# WHAT TO DO
Rewrite the listing lines starting at the line containing "You are a GUI" and ending at the line containing "coord(416,557)", both included, and shift every coordinate in the answers by adding 60 to each number. Leave the pictures out of your reply.

-*-

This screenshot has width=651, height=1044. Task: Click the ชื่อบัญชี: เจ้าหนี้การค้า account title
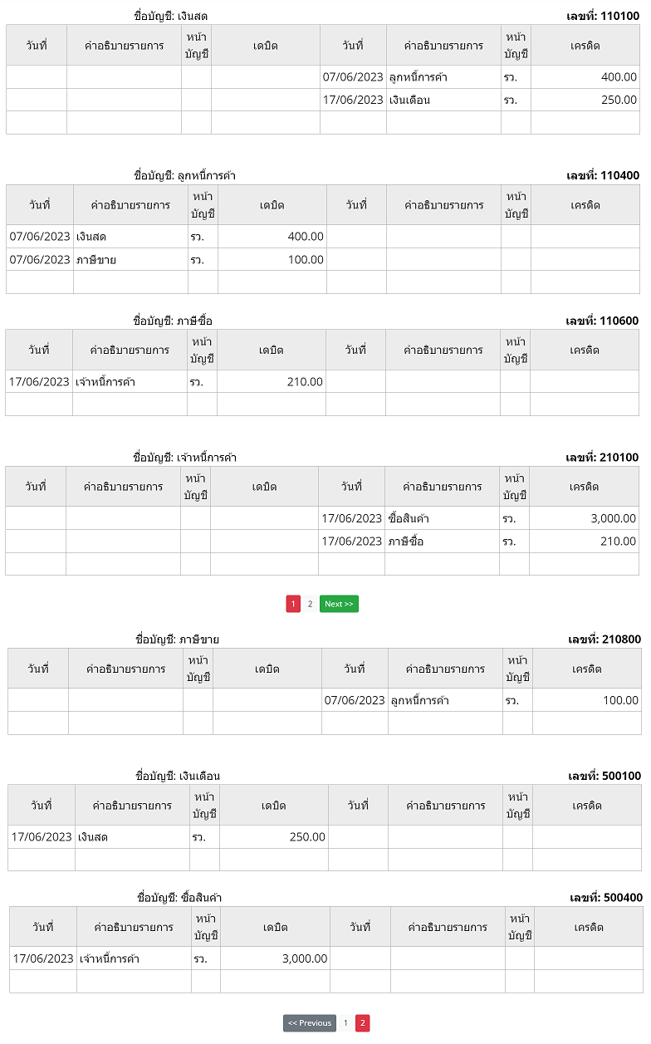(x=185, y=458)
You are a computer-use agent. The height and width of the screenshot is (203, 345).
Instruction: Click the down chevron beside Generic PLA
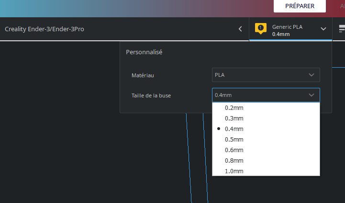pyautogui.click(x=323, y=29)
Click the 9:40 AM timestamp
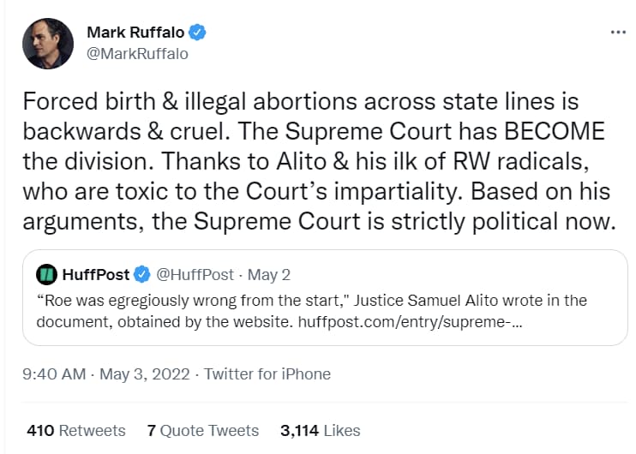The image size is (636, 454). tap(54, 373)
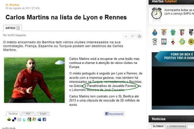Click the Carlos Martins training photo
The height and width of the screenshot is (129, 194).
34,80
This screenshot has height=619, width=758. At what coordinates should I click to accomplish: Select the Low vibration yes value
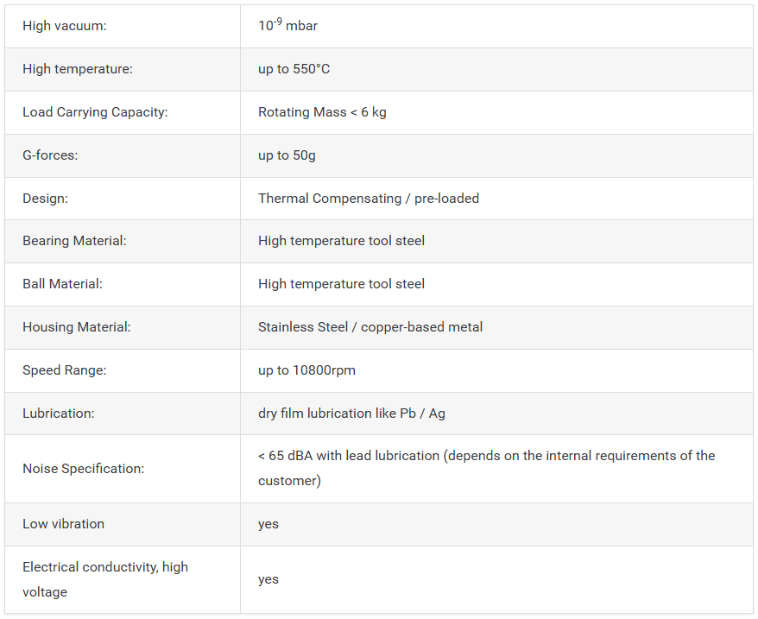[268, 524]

-*-

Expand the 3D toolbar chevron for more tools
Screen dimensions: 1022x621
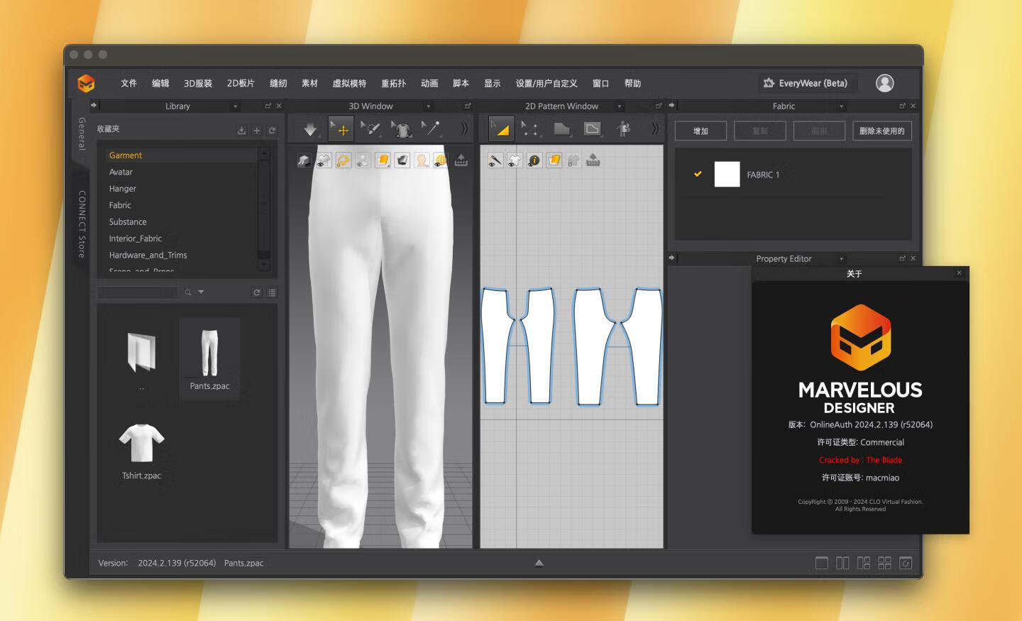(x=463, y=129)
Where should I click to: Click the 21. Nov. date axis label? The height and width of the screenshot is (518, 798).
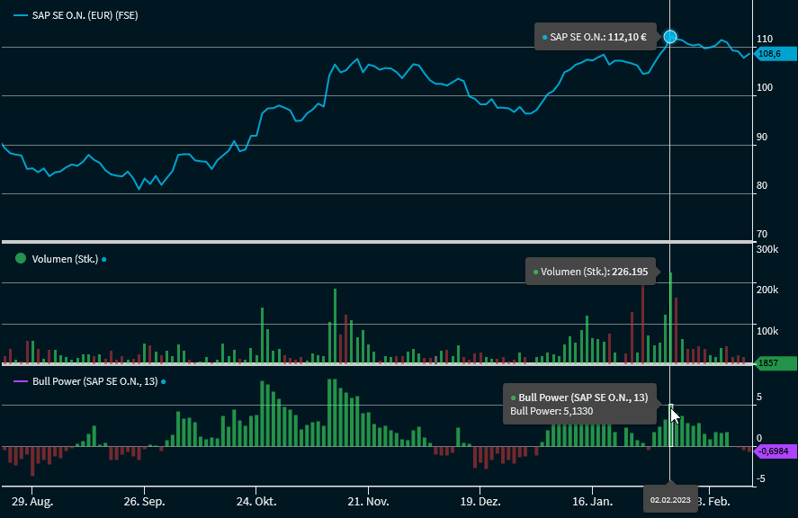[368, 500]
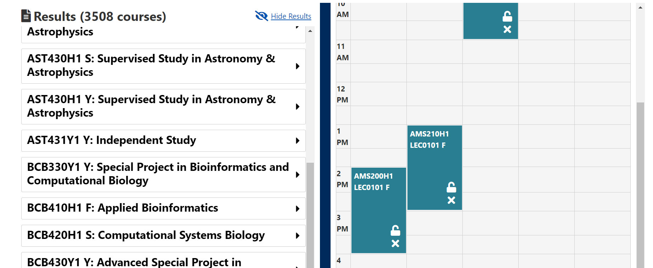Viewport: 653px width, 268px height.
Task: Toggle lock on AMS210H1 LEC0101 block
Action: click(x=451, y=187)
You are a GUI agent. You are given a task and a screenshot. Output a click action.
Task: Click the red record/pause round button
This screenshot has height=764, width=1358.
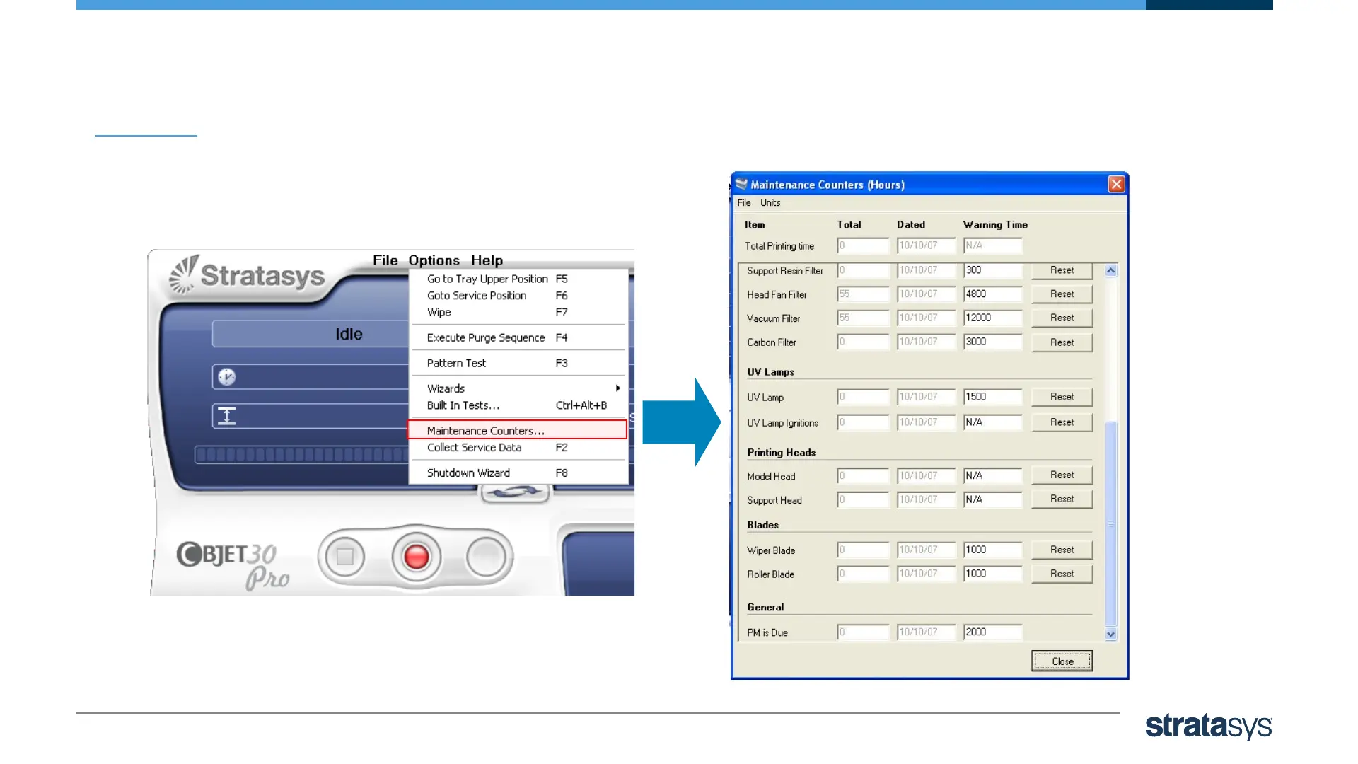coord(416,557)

-*-

# EXERCISE RESULT
You are a GUI agent. You are given a task and a screenshot. Output a click action.
Task: Click the red record/pause round button
This screenshot has height=764, width=1358.
coord(476,617)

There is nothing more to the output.